Type II – Cytotoxic hypersensitivity. Response time is minutes to hours. Antibody is IgG and IgM.
Type III – Immune complex hypersensitivity. Response time is 3-8 hours. Antibody is IgG and IgM.
Type IV – Cell mediated or delayed type hypersensitivity. Response time is 48-72 hours. No antibody response.
Children with chronic GI problems sometimes are diagnosed with cystic fibrosis, a genetic condition that causes respiratory and GI issues.
To test for cystic fibrosis, your child will have sweat collected. The arm is washed and dried. A disc with electrodes is placed on the arm with a medication to stimulate sweat. Then, a small collection device is placed on the arm under plastic wrap.
Larger children’s hospitals and cystic fibrosis centers typically perform this test. If the test is inconclusive or cannot be performed, genetic blood testing can also be performed.
A bronchoscopy is a scope of the airways and lungs, typically performed by a pulmonologist or ENT under anesthesia. Your child will be sedated for the procedure, usually under general anesthesia if a rigid bronchoscopy is used. If a flexible scope is used, the procedure can be performed with minimal or no sedation. The doctor will thread the scope down into the airway through the mouth, nose, or a tracheostomy, examining the lungs and airway for anatomic abnormalities, damage from reflux or aspiration, and other anomalies. Biopsies or other specimens may be taken during the procedure.
Some children who are not growing well may have underlying heart problems. There are three standard tests to evaluate cardiac function: echocardiogram, EKG, and Holter monitor.
An echocardiogram is an ultrasound of the heart that checks for abnormalities in cardiac valve function and abnormal communication between the right and left sides of the heart. It is a simple and painless test, but your child will need to remain quiet and still.
An EKG measures the electrical activity of the heart through a series of leads that are attached to the chest. It is also painless, but requires the child to remain still for about two minutes.
A Holter monitor is an EKG recorder that continuously monitors the electrical activity of the heart over a longer period of time, usually one to 30 days.
Your child may be referred to a geneticist if he or she has multiple medical problems that may be part of a genetic syndrome.
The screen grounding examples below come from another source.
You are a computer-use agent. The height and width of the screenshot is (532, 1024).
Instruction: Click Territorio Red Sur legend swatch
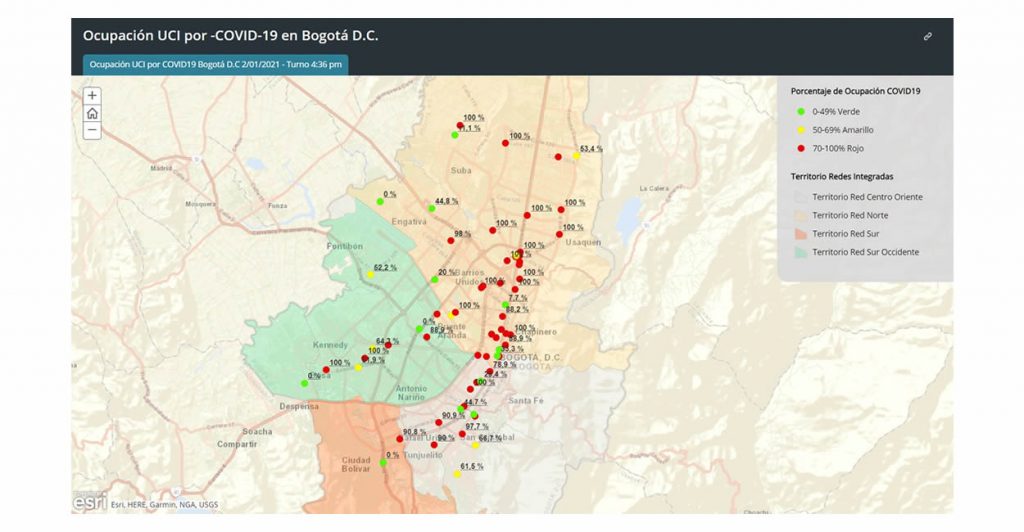(801, 234)
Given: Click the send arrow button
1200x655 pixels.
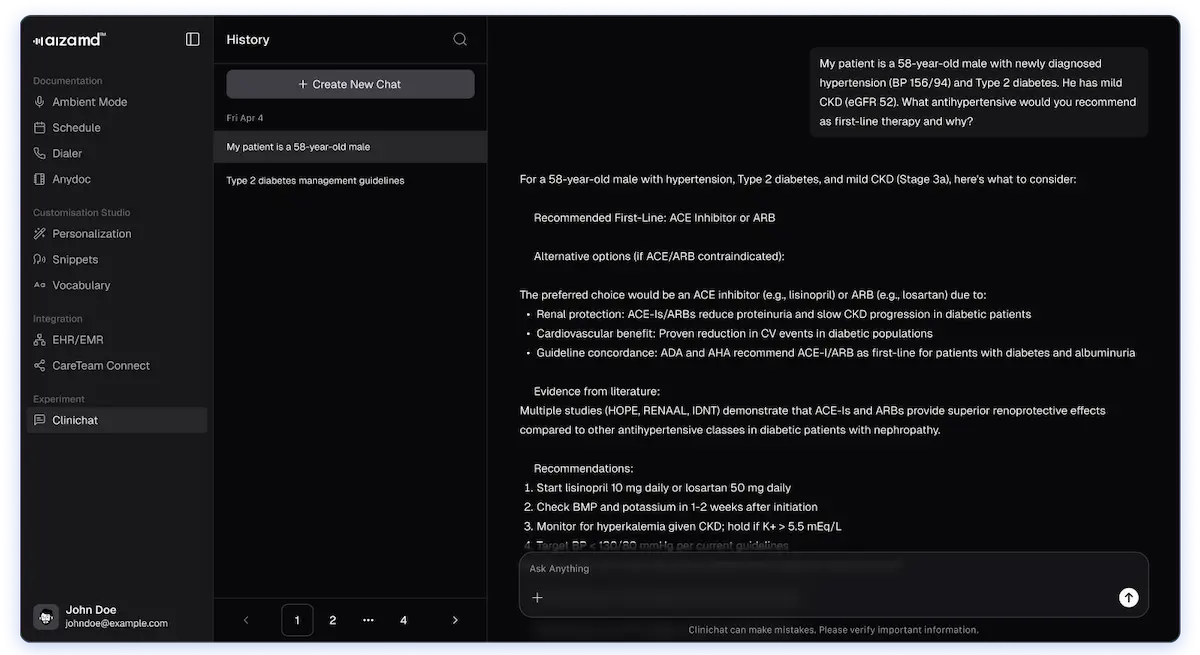Looking at the screenshot, I should pos(1128,597).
You will likely need to submit your child’s medical file for review, and it may be a few months before you get an appointment.
Before your appointment, you may need to fill out a long questionnaire about medical problems in your extended family. During the appointment, the geneticists will ask many questions and examine your child in detail.
They may draw blood and urine for labs, including running a FISH test or microarray test, which detects very small genetic imperfections. Genetic testing is changing and improving on a yearly basis, and often children must be tested frequently before a diagnosis is found. Some children may remain undiagnosed.
A relatively new test is called Whole Exome Sequencing. This test looks at your child’s entire genome for any patterns that are not typical. The results are often difficult to understand, because scientists don’t always know what the patterns mean. As it is expensive and still considered experimental, it can be difficult to get insurance to pay for this test.
Sometimes feeding problems result from abnormalities in the brain. In this case, an MRI of the brain is performed. This test will likely require sedation or general anesthesia, as your child must lay very still for a period of time, often about an hour. For children with problems of the pancreas, liver, or gall bladder, an MRI of these organs may also be performed.